Iran’s nuclear drive would not be derailed by the election results, and its conclusion would only come about as the result of increased international pressure, International Relations Minister Yuval Steinitz (Likud-Beytenu) said Sunday morning.
Steinitz told Army Radio that “the results are a credit to the Iranian people,” but wondered if Khamenei, who “actually manages foreign affairs, national security and Iran’s nuclear program,” would alter Iran’s “path and behavior.”
“I doubt it,” Steinitz said. “But if there are changes, it will be only after increased pressure.”
As long as Iran’s nuclear policy is dictated by Khamenei, international sanctions against Iran “must continue, regardless of the desire of the Iranian people for progress,” he said, adding that Iran was “only a year or less away from the nuclear red line.”
Steinitz, a veteran politician who holds several ministerial positions in the current government, is also in charge of Israel’s intelligence efforts on Iran.
Meanwhile, Meretz chair MK Zahava Gal-on offered a tongue-in-cheek lamentation over the imminent departure of outgoing Iranian President Mahmoud Ahmadinejad, whose bellicose anti-Israel rhetoric has been widely cited by Netanyahu.

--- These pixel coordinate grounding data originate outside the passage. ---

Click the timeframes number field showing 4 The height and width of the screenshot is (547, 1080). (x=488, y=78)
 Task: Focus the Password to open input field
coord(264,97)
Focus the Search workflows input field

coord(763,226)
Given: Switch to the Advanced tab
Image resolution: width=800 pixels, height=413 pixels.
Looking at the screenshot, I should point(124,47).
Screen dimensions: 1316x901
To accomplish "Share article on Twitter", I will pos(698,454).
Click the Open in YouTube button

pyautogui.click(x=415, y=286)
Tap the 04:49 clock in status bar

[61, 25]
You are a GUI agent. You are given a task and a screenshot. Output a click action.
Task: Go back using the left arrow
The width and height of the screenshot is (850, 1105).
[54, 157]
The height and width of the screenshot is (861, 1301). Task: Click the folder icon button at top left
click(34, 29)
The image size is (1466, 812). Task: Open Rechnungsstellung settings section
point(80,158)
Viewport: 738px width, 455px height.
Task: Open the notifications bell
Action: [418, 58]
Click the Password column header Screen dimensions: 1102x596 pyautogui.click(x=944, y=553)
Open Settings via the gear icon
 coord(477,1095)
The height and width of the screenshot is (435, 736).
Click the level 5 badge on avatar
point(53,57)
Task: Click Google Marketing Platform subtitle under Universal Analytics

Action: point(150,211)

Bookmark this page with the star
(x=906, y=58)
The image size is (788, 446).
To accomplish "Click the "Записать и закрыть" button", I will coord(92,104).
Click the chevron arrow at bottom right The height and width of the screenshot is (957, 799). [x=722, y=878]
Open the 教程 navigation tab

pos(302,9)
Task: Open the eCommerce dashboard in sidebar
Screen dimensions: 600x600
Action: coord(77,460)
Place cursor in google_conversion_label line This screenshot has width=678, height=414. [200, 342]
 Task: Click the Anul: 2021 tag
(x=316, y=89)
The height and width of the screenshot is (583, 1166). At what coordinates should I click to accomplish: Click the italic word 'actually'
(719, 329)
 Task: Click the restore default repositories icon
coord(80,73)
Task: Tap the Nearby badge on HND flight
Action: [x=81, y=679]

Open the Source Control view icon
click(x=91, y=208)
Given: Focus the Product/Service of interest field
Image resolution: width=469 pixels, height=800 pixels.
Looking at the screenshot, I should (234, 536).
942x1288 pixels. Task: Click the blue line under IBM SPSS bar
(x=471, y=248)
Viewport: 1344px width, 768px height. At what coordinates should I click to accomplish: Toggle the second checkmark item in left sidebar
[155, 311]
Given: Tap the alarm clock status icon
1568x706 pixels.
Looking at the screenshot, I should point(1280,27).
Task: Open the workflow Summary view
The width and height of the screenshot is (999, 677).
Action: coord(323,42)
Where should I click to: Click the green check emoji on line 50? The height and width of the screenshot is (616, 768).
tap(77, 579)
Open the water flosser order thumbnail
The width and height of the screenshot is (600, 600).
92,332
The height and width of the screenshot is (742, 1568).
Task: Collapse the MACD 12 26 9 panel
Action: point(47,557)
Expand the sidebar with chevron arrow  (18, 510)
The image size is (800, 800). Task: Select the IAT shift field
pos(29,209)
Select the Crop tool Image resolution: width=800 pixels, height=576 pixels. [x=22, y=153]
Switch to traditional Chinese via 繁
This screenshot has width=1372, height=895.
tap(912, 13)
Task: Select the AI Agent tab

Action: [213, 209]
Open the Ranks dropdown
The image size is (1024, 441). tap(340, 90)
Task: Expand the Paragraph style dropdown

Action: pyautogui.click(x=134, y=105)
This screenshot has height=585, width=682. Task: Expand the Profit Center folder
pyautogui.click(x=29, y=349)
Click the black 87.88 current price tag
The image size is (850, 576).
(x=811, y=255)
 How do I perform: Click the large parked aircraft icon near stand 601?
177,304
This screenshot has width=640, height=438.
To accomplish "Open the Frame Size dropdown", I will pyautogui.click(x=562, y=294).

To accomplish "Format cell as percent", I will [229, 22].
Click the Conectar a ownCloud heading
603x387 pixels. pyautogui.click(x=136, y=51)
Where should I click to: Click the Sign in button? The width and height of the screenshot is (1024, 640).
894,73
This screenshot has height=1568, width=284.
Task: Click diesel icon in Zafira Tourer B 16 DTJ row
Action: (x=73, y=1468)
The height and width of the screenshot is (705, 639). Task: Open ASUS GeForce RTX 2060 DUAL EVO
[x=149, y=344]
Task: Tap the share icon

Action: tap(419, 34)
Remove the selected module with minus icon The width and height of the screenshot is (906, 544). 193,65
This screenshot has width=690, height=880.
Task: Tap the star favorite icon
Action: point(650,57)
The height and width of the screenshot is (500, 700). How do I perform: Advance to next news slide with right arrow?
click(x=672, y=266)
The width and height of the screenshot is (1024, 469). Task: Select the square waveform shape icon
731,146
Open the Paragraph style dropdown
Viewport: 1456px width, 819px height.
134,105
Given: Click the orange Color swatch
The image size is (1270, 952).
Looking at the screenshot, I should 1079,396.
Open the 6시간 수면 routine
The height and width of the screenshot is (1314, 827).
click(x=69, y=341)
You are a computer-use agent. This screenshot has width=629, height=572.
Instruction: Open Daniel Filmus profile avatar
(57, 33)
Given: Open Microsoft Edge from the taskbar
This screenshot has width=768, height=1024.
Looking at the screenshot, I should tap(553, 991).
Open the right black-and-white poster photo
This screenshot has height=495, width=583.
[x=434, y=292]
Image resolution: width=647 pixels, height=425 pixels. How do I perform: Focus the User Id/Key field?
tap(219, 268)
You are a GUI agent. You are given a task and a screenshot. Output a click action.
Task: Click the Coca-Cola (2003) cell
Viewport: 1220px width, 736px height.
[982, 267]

“I extend my sympathy to the Israeli government that, with heavy heart and head hung low, must bid farewell to Ahmadinejad, who served as propaganda card and as an excellent source of excuses to avoid dealing with Israel’s real problems,” she said in a statement.
“Where will the prime minister turn to now, when someone asks him about the Palestinian conflict? What about the out-of-control budget deficit for which he was responsible?… What about the racism that exists within Israeli society?… What will he do?”
“I fear that the election of the moderate Rowhani is not just a blow to the extremists in Tehran, but also to the extremist leadership in Israel, which will now have to replace intimidation with actions.”
On Saturday, acting defense minister Gilad Erdan (Likud), who is filling in for Moshe Ya’alon, said he feared Rowhani’s win, and his reputation as a centrist and reformer, might lead the West to give Iran more leeway in diplomatic contacts over its rogue nuclear drive.
“There might be a temptation… to agree to another round of talks, and then another round. Meanwhile the centrifuges are still spinning,” said Erdan, who is also minister of homefront defense and communications.
He told Channel 10 he was worried world powers might misconstrue Rowhani, because he is a cleric, as some kind of benevolent “spiritual” leader who might change policies, when this was certainly not the case.
The Foreign Ministry spokesman’s office issued a statement on Saturday on the news from Iran expressing a similar sentiment.
“The president elect in Iran had been shortlisted by Ayatollah Khamenei, who has disqualified and removed candidates who did not conform to his extremist views. Iran’s nuclear program has so far been determined by Khamenei, and not by Iran’s president.
“After the elections, Iran will continue to be judged by its actions, in the nuclear sphere as well as on the issue of terror. Iran must abide by the demands of the international community to stop its nuclear program and cease the dissemination of terror throughout the world,” read the statement.